__Work instructions__. Search the data below for "agent"; list each line that holds it.

(Data excerpts)
»»
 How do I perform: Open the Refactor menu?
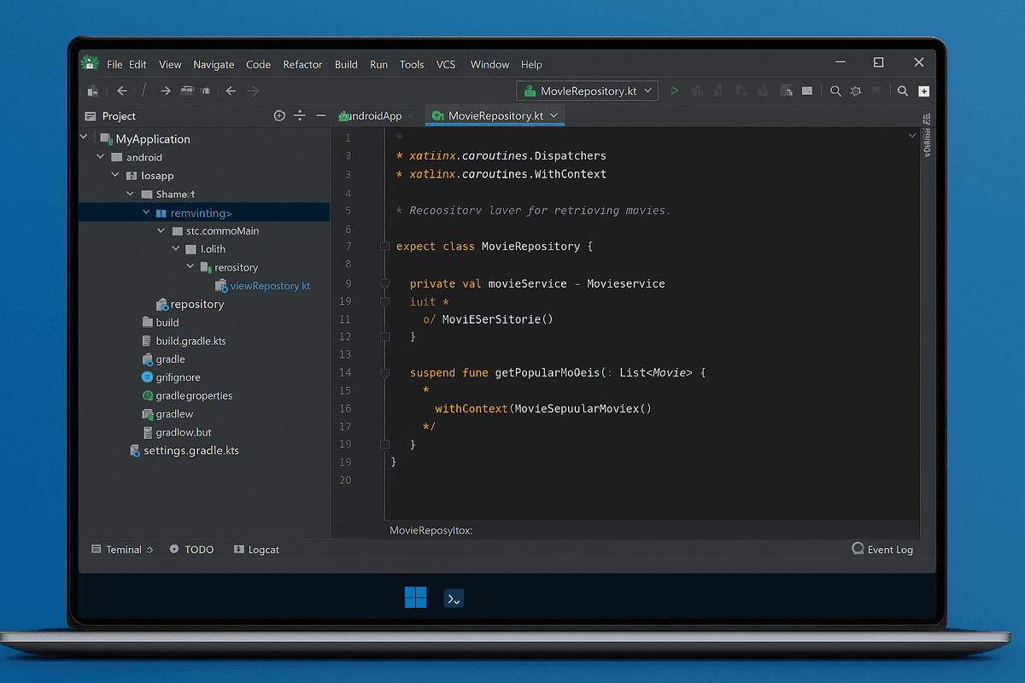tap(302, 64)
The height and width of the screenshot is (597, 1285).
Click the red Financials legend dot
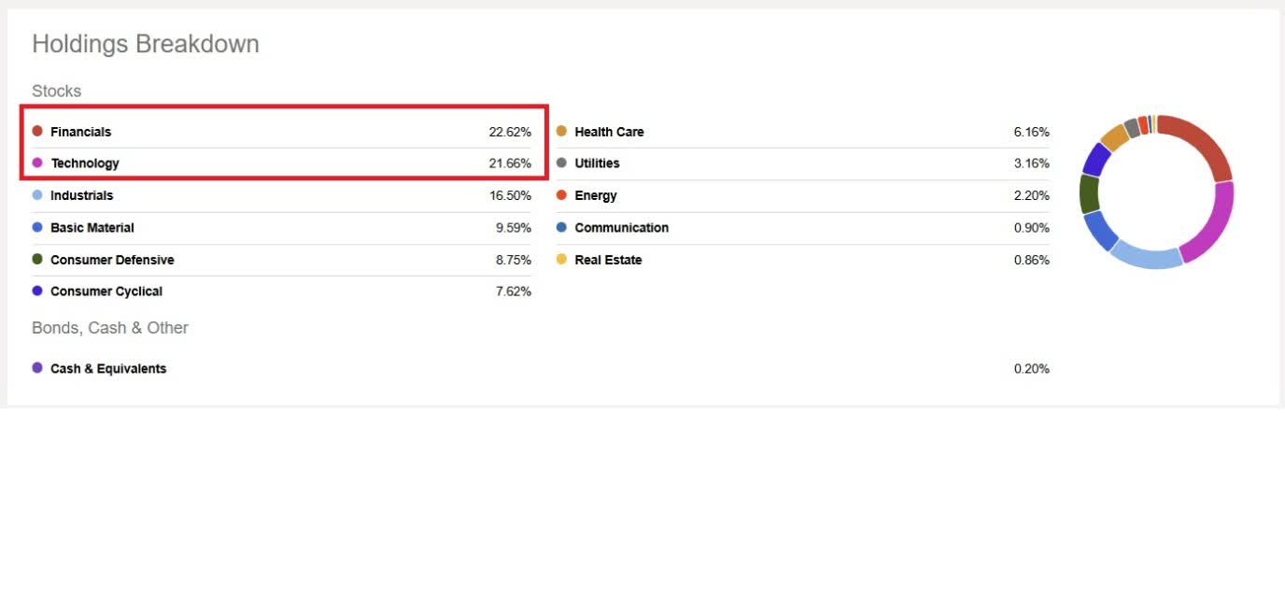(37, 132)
««
»»
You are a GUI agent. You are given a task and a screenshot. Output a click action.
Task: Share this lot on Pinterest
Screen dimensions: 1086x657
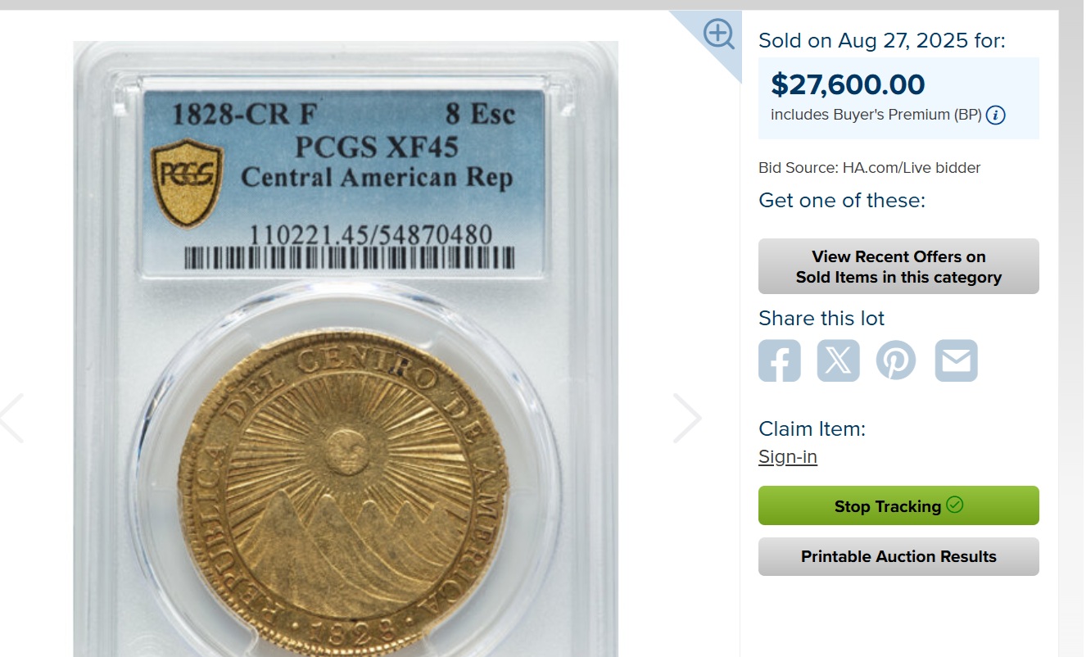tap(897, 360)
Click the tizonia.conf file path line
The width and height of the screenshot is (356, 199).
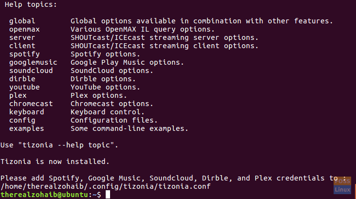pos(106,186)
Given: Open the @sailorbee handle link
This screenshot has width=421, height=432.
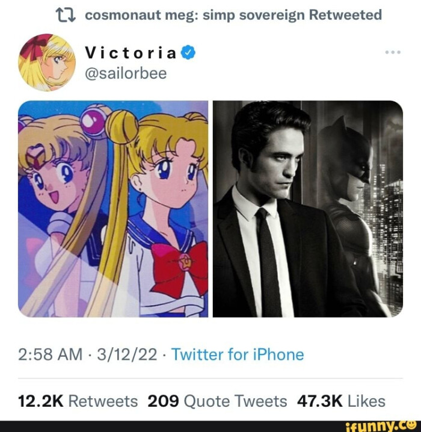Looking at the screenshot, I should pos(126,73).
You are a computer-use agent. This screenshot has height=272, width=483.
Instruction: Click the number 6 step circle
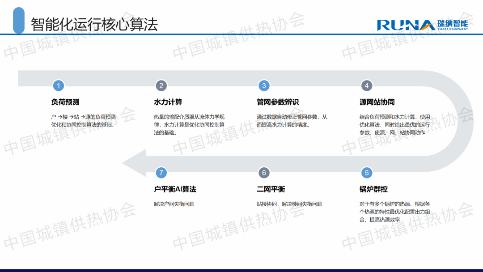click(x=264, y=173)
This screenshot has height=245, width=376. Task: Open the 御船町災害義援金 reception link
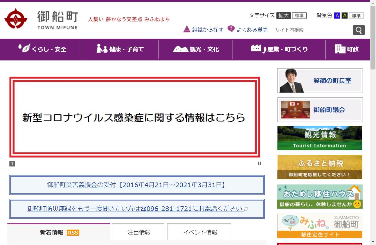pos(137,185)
««
__Problem solution__.
You are a GUI agent. You are given a task and a screenshot. Output a click action.
You are a computer-use agent. This screenshot has height=272, width=483.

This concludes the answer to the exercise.